I tried putting "from core import *" inside init .py, but that didn't work. (EDIT: Actually it does.)

Should I have the core methods inside a "module.py" file, and also a module directory? I don't know if that works, but it looks pretty awkward.

Answer 1

What I think you want is to be able to do this:

# some_other_script.py

import module
# Do things using routines defined in module.core

What happens when you ask Python to import module is (in a very basic sense), module/__init__.py is run, and a module object is created and imported into your namespace. This object (again, very basically) encompasses the things that happened when __init__.py was run: name definitions and so on. These can be accessed through module.something .

Now, if your setup looks like this:

# module/__init__.py

from module.core import Clazz
c = Clazz()
print c # Note: demo only! Module-level side-effects are usually a bad idea!

When you import module , you'll see a print statement like this:

<module.core.Clazz object at 0x00BBAA90>

Great. But if you then try to access c , you'll get a NameError :

# some_other_script.py
import module # prints "<module.core.Clazz object at 0x00BBAA90>"
print c # NameError (c is not defined)

This is because you haven't imported c ; you've imported module . If instead your entry-point script looks like this:

# some_other_script.py
import module # prints "<module.core.Clazz object at 0x00BBAA90>"
print module.c  # Access c *within module*

Everything will run fine.

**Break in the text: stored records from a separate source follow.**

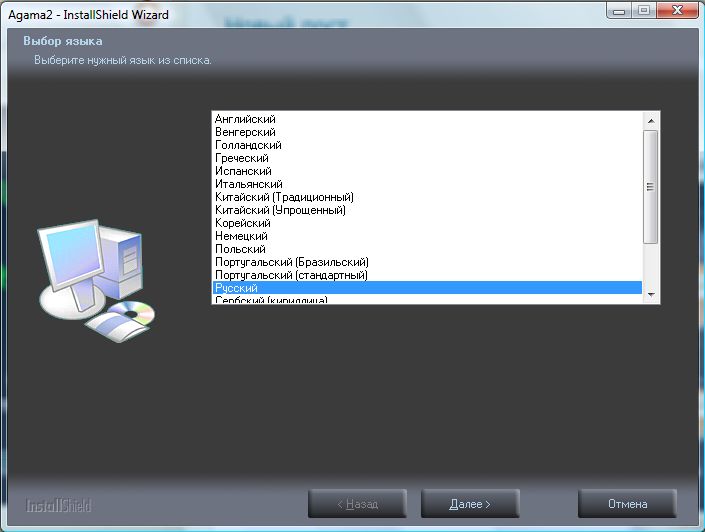Select Английский from the language list
This screenshot has height=532, width=705.
pyautogui.click(x=427, y=119)
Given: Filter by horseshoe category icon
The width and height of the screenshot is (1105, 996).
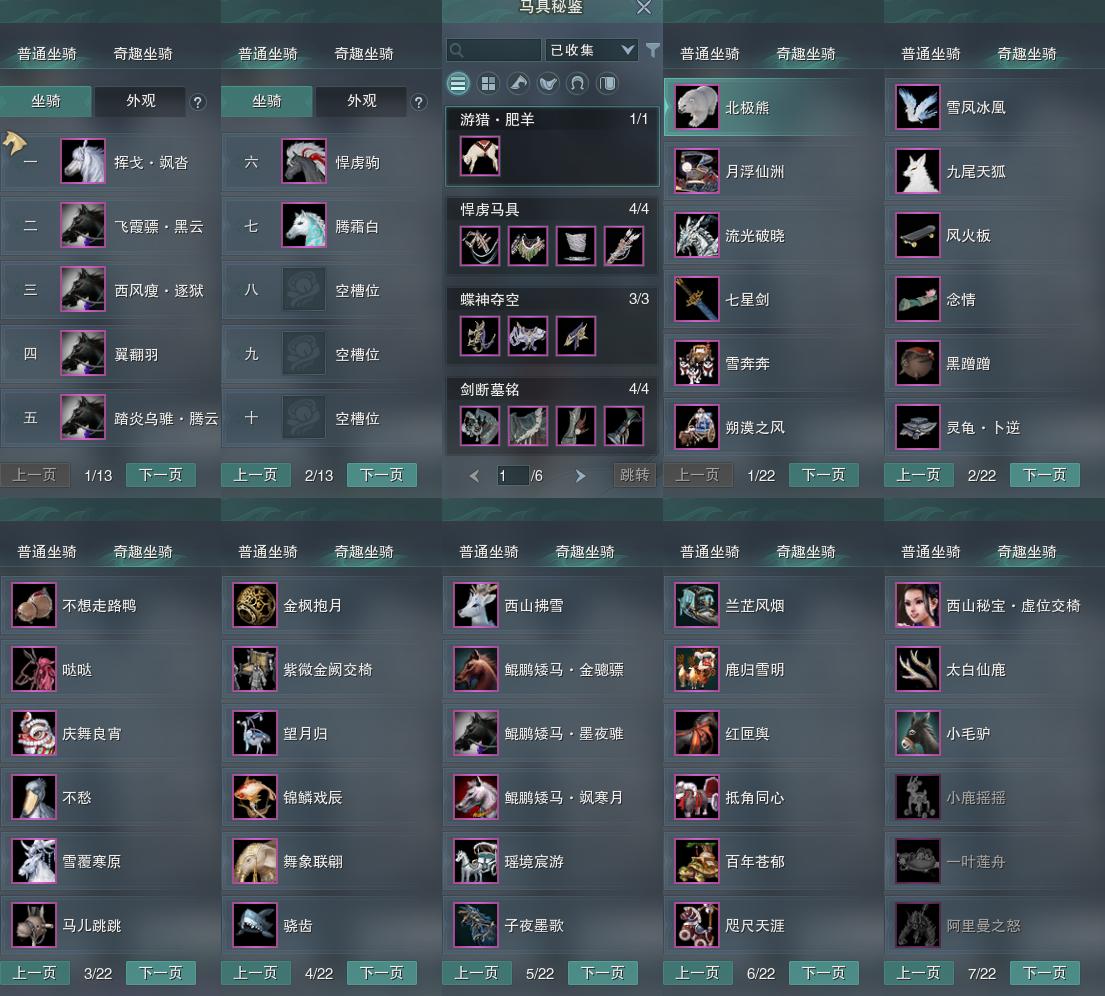Looking at the screenshot, I should (577, 84).
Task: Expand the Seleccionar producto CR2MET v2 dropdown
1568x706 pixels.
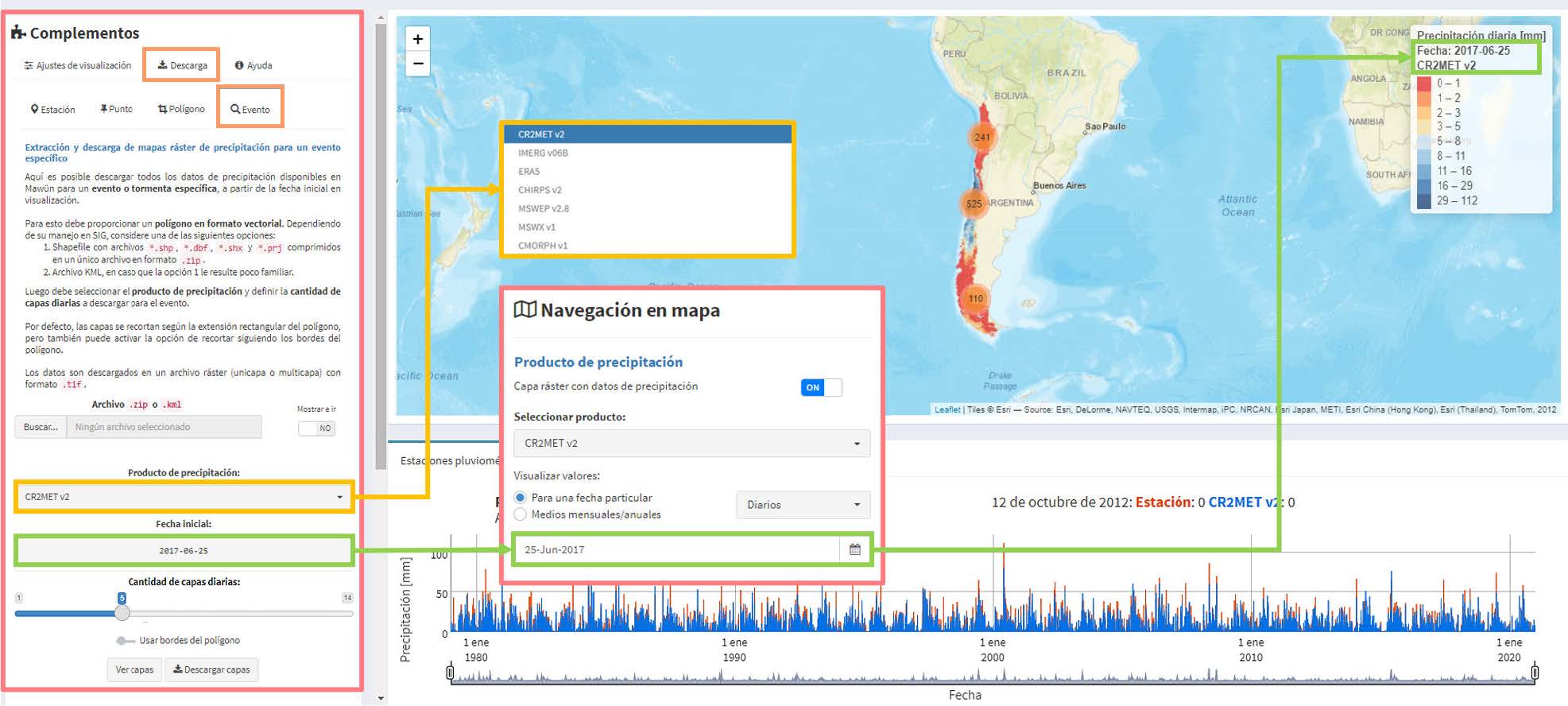Action: (x=691, y=443)
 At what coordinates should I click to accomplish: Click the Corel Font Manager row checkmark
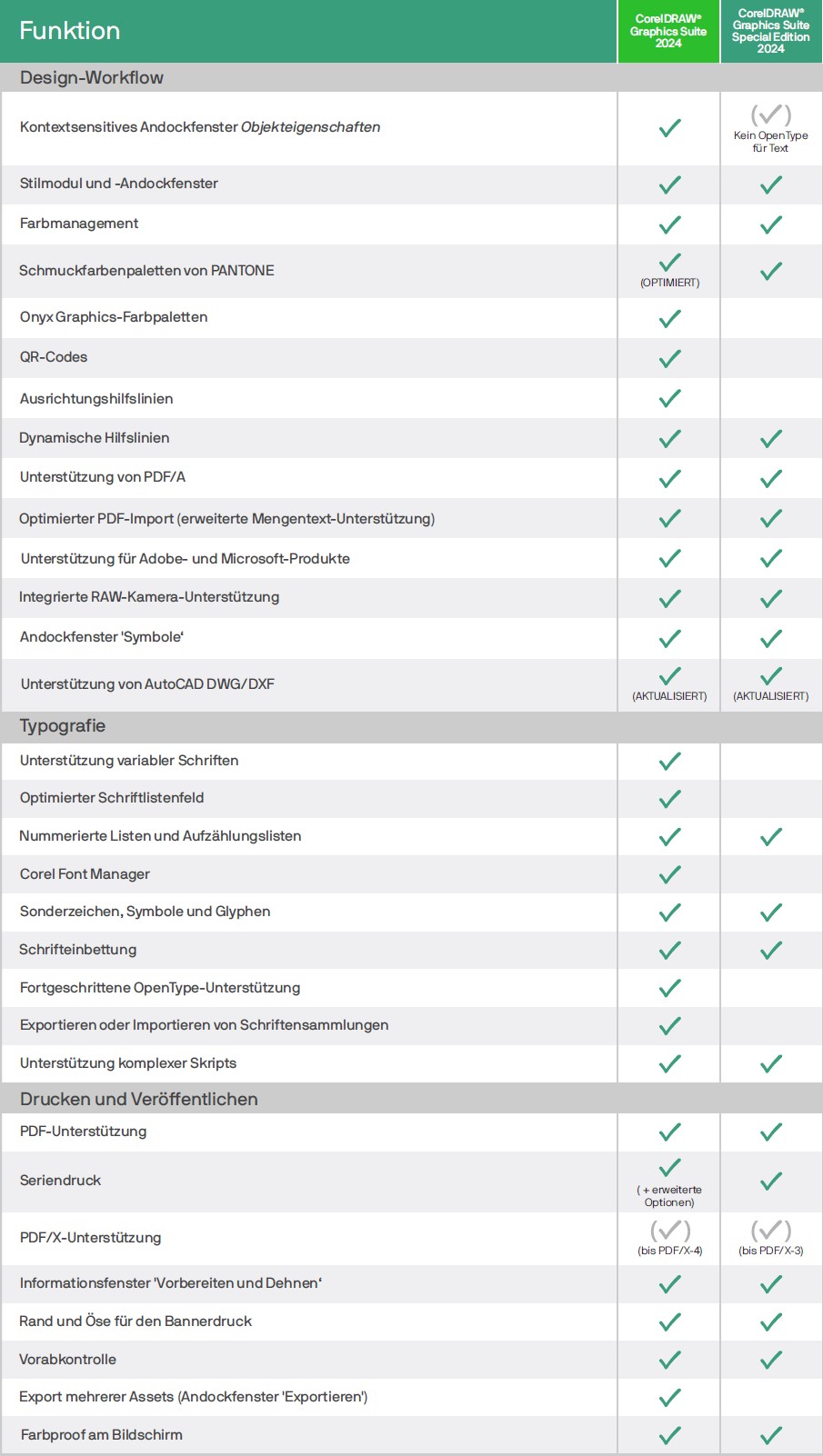point(669,874)
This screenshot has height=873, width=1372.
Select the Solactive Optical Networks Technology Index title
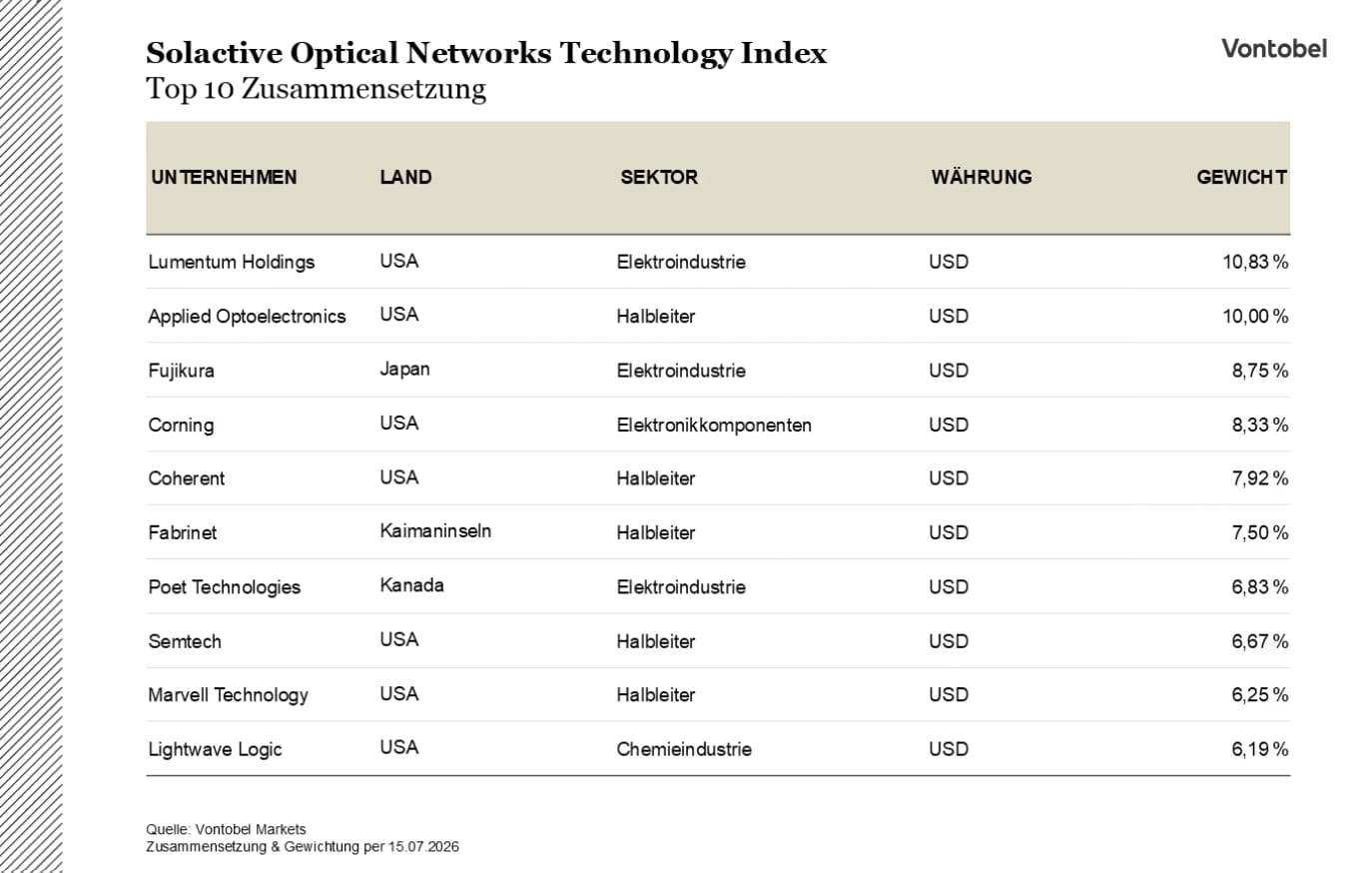(x=486, y=53)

This will also work fine with from core import * and/or from module import * , but I (and PEP8) advise against that just because it's not very clear what's going on in the script when you start mucking around with wild imports. For clarity:

# module/core.py

def core_func():
    return 1

# module/__init__.py

from core import *
def mod_func():
    return 2

The above is really pretty much fine, although you might as well make core "private" (rename to _core ) to indicate that there's no reason to touch it from outside the package anymore.

# some_other_script.py

from module import *

print core_func() # Prints 1
print mod_func() # Prints 2

Answer 2

Check out information about the __all__ list. It allows you to define what names are exported.

Tag it as such and you can setup a function to determine what to pull in from your submodules:

@property
all(self):
    #Whatever introspective code you may want for your modules
    __all__ += submodule.__all__

If you just want the whole damn shabang in module space, here's a way:

$ ipython
In [1]: from foomod import *

In [2]: printbar()
Out[2]: 'Imported from a foreign land'

In [3]: ^D
Do you really want to exit ([y]/n)?
$ ls foomod/
__init__.py __init__.pyc    core.py         core.pyc        submodule
$ grep . foomod/*.py 
foomod/__init__.py:from foomod.core import *
foomod/core.py:def printbar():
foomod/core.py:     return "Imported from a foreign land"

... and if we make __init__.py empty:

$ echo > foomod/__init__.py
$ ipython

In [1]: from foomod import *

In [2]: printbar()
---------------------------------------------------------------------------
NameError                                 Traceback (most recent call last)
<ipython-input-2-ba5b6693441e> in <module>()
----> 1 printbar()

NameError: name 'printbar' is not defined